The first incident relates to Steven Gerrard's shockingly poor tackle on Michael Carrick.  In the immediate aftermath, Twitter was filled with dozens of people not only excoriating Howard Webb for calling the foul, but expressing their displeasure that Carrick's leg was not snapped by the force of the tackle.  There can be no place in this world for a wish of physical harm to an opponent.

The second incident involves physical damage at Old Trafford in the East Stand, perpetrated by an unknown Liverpool supporter who trashed a bathroom in the stadium so badly it appeared as if a demolition crew had gone through with a wrecking ball, causing flooding to occur in the Superstore and offices below.  The kind of hatred which prompted a "supporter" of his team to commit this needless act of vandalism is unimaginable (click on the link for a picture), and must be condemned in the strongest terms possible.

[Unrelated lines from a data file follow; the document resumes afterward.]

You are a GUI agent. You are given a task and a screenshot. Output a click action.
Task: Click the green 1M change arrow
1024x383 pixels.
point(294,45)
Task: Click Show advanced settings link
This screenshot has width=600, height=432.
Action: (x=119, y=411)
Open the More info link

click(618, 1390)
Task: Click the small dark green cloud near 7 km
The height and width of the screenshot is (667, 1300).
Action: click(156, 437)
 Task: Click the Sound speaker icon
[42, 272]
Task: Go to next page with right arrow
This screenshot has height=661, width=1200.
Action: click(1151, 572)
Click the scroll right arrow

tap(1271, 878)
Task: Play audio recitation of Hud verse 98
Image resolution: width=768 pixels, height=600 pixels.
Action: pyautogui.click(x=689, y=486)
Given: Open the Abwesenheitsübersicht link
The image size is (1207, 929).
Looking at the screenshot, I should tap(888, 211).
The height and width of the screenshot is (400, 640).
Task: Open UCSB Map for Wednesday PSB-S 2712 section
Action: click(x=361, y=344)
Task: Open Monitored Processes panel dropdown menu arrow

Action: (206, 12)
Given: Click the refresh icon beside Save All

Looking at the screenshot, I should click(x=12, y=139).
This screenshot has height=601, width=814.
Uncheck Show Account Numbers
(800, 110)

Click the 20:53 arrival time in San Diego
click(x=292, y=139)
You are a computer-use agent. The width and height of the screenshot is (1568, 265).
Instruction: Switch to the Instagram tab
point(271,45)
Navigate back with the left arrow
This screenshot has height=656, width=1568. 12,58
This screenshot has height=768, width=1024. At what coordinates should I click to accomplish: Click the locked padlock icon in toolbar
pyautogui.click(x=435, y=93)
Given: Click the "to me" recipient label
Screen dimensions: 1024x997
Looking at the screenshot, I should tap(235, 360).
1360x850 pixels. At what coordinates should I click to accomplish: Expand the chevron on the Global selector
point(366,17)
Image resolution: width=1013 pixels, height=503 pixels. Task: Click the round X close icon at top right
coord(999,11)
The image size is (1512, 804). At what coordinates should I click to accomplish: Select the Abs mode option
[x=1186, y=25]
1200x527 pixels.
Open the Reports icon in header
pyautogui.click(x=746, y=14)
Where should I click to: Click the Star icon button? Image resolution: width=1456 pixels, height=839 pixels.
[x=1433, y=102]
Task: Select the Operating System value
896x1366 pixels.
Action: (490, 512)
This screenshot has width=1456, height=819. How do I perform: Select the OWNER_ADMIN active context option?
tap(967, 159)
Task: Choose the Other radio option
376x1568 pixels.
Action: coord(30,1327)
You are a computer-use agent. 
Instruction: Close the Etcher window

We as a society have to demand better of both ourselves and others, for our sake and for the sake of our children, who bear witness to the legacy we are leaving.  We should be willing to settle for nothing less than the best we are capable of giving; we can and must do better.  There is room for disagreement and dislike, even 'hatred,' in sports.  There can be no room for violence, in sport or in life.

This is farlieonfootie for January 13.